Lawrence Stoker watched officers shoot Bailey, his cousin who was also 19, when Bailey tried to run during police questioning on the Aug. 3 stop. Bailey was found to be hiding a pistol in his shorts.

However, as Stoker’s attorney argued and the jury agreed, the police stop was based on a false accusation of assault and robbery that another Colorado Springs man had called in as revenge for an altercation earlier in the day.

“It’s just an incredible, horrible chain of events that ultimately resulted in the death of De’Von Bailey,” Stoker’s attorney, Dan Kay said.

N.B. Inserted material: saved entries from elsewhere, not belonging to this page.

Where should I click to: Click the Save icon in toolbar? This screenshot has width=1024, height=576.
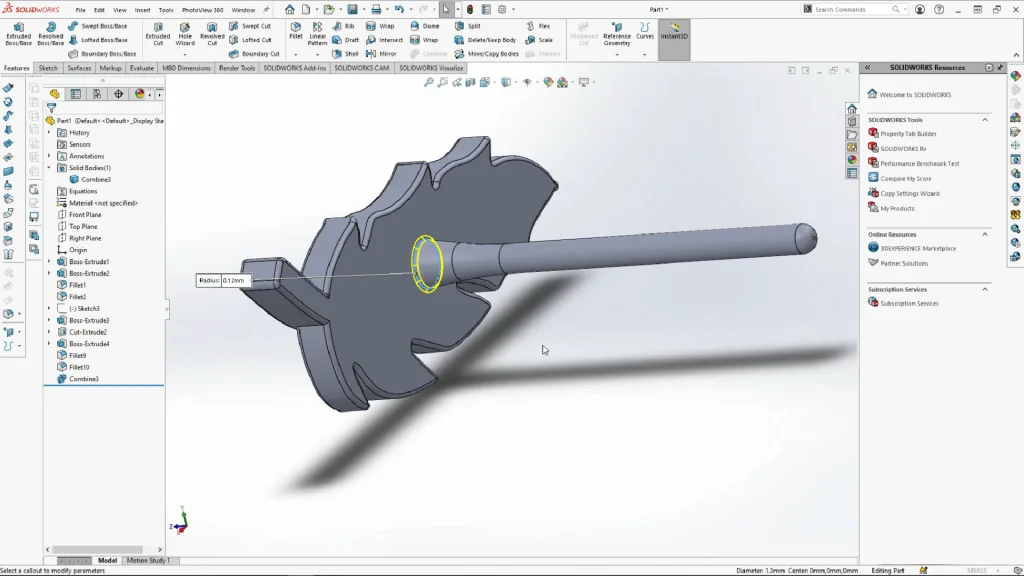pyautogui.click(x=352, y=9)
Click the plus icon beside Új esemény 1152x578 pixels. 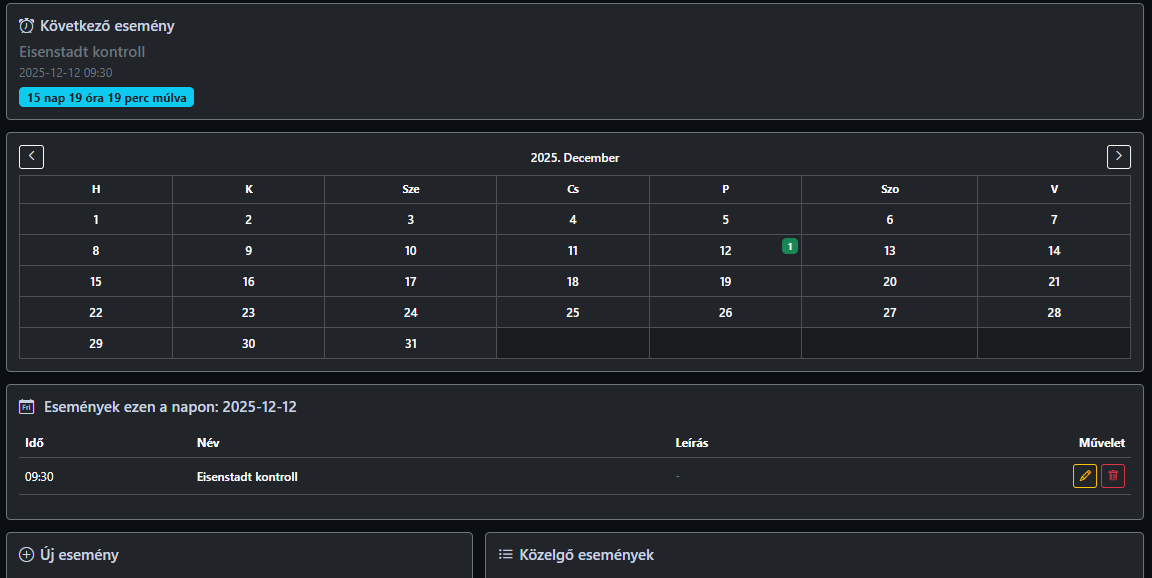[27, 555]
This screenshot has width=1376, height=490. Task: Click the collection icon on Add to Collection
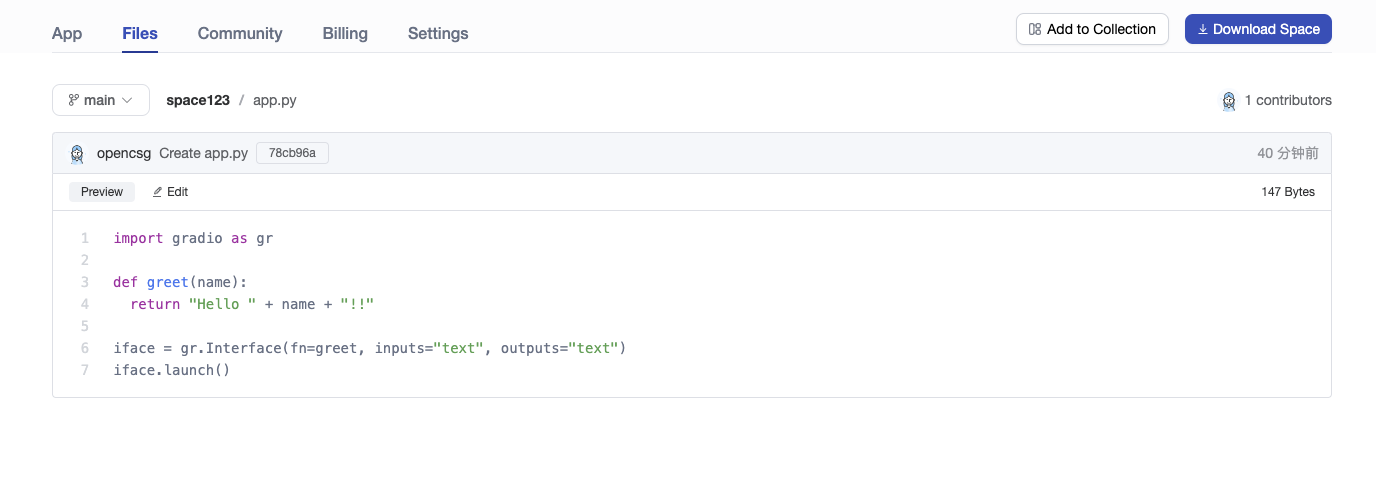tap(1035, 29)
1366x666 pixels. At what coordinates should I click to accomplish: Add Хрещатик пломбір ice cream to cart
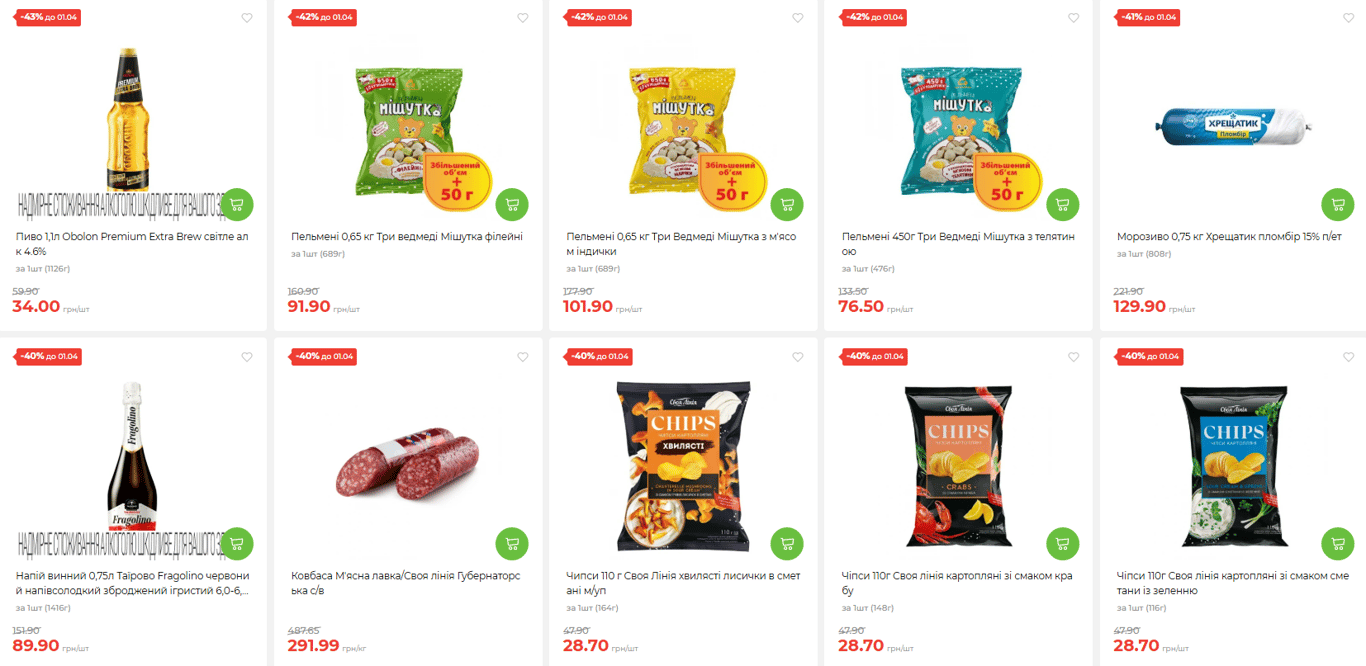[1338, 204]
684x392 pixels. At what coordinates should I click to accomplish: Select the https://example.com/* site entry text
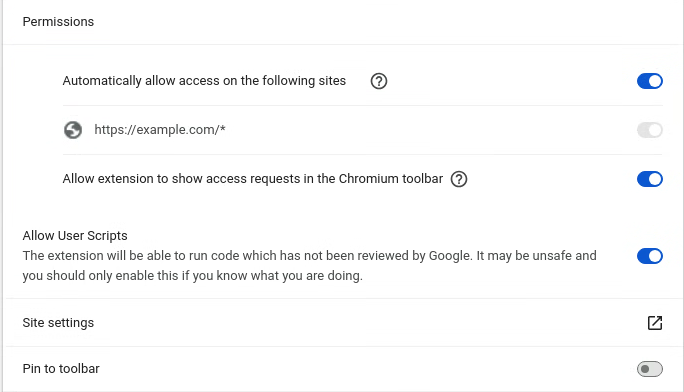(x=160, y=130)
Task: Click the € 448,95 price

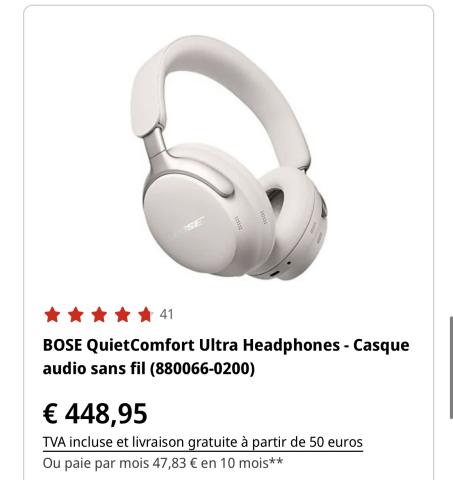Action: point(95,414)
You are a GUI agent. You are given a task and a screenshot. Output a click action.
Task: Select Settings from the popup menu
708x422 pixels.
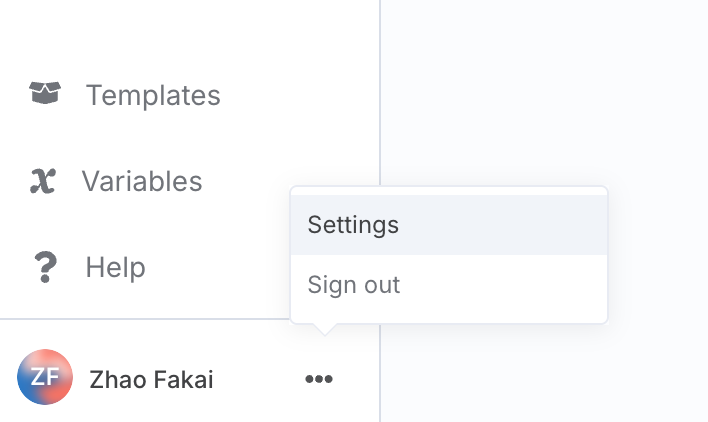(353, 225)
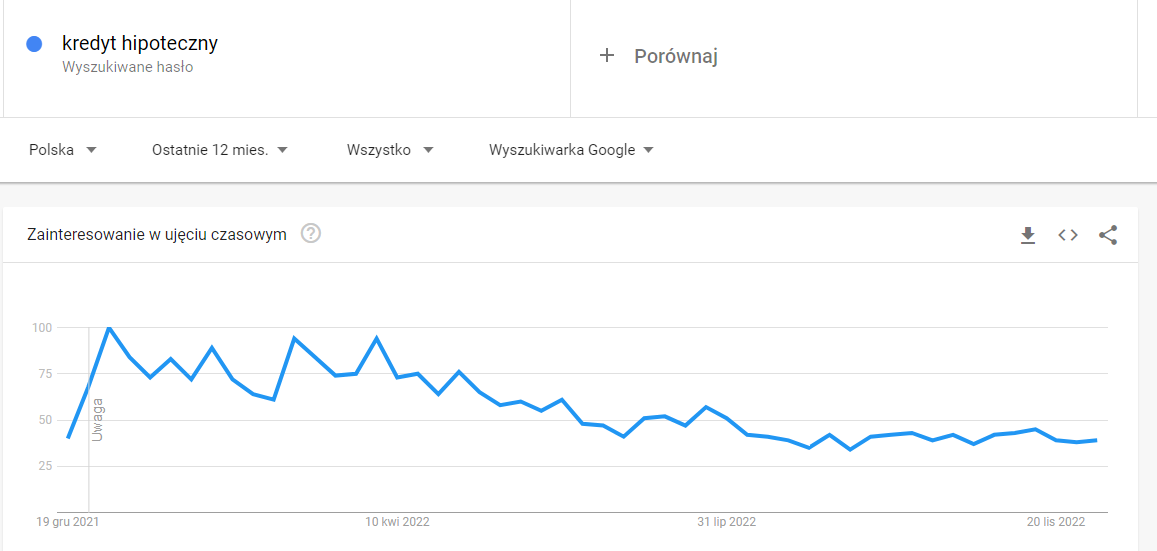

Multiple witnesses testified that the accuser, Anthony Love, drunkenly started a fight with Stoker outside a Colorado Springs apartment earlier that day and lost. Witnesses said that Love told Stoker and Bailey as he was leaving that they “were going to pay” for the fight. Love then called 911 and accused Stoker and Bailey of assault and robbery at gunpoint.

“I was walking down the street and some men just confronted me with a gun and they fought me and tried to take my belongings,” Love told authorities, according to court documents.

Police body camera footage shows an intoxicated Love making inconsistent statements about his alleged assault, changing what items he claimed Stoker and Bailey took from him multiple times. He also initially claimed not to know Stoker and Bailey, even though the three grew up in the same neighborhood and attended the same schools.

“He lied about almost every aspect of the case,” Kay said.

The prosecuting attorneys in Stoker’s case, Steve Prager and Nicole Triola, expressed appreciation for the jury’s verdict of not guilty in Stoker’s two counts of third-degree assault and one count of harassment, according to the Colorado Springs Gazette.

The acquittal comes barely more than a week after a grand jury cleared the two Colorado Springs police officers who shot Bailey of any wrongdoing. 

This week, Gov. Jared Polis announced he does not plan to call for any further investigations into Bailey’s death.